Editorial

Caminos abandonados

viernes, 15 de marzo de 2019 · 00:15

Hace pocos días comentábamos en este mismo espacio que la ineficiencia gubernamental es cada vez más evidente. El ejemplo usado era el de la creación de la gestora de seguridad social que, tras nueve años, sigue sin ser lanzada.

Ahora podríamos citar ejemplos, mucho más preocupantes, entre otros la manera cómo se construyen las carreteras en el país. Aparte de los precios exorbitantes, se evidencia también la escasa eficiencia en el cumplimiento de los plazos.

Página Siete recordó hace pocos días que la carretera Santa Bárbara-Caranavi-Quiquibey, que debería conectarse con vías que integren regiones de Beni y Pando, lleva cinco años de retraso. La obra, consistente en la pavimentación de los 184 kilómetros involucrados en ese trazo, debía haber sido entregada en 2014. La empresa contratada, Árbol, financiada por un préstamo venezolano, abandonó las obras sin cumplir con lo establecido y sus ejecutivos no fueron perseguidos judicialmente. Tampoco se exhibió a la ciudadanía un informe de en qué estado Árbol dejó las obras.

El costo inicial era de 257 millones de dólares, pero se contrató después a la compañía Royal, por otros 68,3 millones de dólares, y ante la desidia también de ésta, las autoridades están considerando ahora la recisión del contrato. Si ello ocurriera, habría que adjudicar la obra a una tercera empresa. Es indignante.

Hay muchos otros ejemplos que muestran el costo excesivo y la mala construcción de carreteras en Bolivia, tarea a cargo de la ABC. Se puede mencionar la doble vía a Oruro que, a poco de su inauguración, estaba afectada por cientos de huecos, “parchados” luego con alquitrán.

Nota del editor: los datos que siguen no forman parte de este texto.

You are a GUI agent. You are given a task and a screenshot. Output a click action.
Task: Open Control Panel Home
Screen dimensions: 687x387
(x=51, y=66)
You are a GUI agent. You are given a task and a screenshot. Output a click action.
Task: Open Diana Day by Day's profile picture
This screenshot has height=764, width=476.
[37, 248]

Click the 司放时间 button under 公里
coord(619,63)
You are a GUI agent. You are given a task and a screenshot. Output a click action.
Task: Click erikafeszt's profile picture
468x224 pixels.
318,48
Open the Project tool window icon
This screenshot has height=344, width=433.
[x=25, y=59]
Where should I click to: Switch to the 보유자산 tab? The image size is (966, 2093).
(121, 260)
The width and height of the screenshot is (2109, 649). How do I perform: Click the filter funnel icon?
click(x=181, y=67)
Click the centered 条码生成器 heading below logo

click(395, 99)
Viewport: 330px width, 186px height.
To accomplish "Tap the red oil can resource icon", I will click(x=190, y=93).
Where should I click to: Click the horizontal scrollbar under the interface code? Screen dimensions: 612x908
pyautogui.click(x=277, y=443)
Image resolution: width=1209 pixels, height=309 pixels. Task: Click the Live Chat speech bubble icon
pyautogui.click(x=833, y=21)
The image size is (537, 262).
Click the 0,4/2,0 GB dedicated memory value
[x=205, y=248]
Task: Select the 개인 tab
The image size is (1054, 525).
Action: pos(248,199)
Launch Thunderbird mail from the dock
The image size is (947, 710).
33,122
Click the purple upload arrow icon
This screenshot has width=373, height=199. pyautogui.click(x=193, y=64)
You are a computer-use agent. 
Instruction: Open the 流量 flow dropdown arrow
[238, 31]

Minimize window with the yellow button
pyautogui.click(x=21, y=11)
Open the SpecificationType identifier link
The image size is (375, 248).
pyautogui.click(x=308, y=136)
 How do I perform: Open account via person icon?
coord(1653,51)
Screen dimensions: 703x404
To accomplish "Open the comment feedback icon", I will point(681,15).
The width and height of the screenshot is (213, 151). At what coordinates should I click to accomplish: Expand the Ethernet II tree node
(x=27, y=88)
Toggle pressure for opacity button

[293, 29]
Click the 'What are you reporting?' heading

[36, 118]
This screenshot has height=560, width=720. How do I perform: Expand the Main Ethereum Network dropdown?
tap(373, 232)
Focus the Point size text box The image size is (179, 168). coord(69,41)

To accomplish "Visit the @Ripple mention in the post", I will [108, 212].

Pero la situación de la carretera Rurrenabaque-Riberalta es mucho peor. El senador de oposición Yerko Núñez denunció que los trabajos en la vía son constantemente interrumpidos por la empresa China Railway, que se adjudicó la obra en 579 millones de dólares. Hasta este año, cuando la ruta debería concluirse, sólo se ha avanzando 15% del total, según estimaciones de opositores.

Podemos mencionar un cuarto ejemplo: la empresa Corsán Corviam abandonó el país en 2017 tras solamente haber completado el 25% del camino Ixiamas-San Buenaventura y embolsado 49 millones de dólares. Como no existían apropiados sistemas de letras de garantía, sus ejecutivos pudieron irse del país sin problemas.

Todo esto demuestra que aunque hemos avanzado en integración vial, no hemos aprovechado los altos ingresos  para hacer carreteras de buena calidad y libres de los contratos con sobreprecios y mal administrados.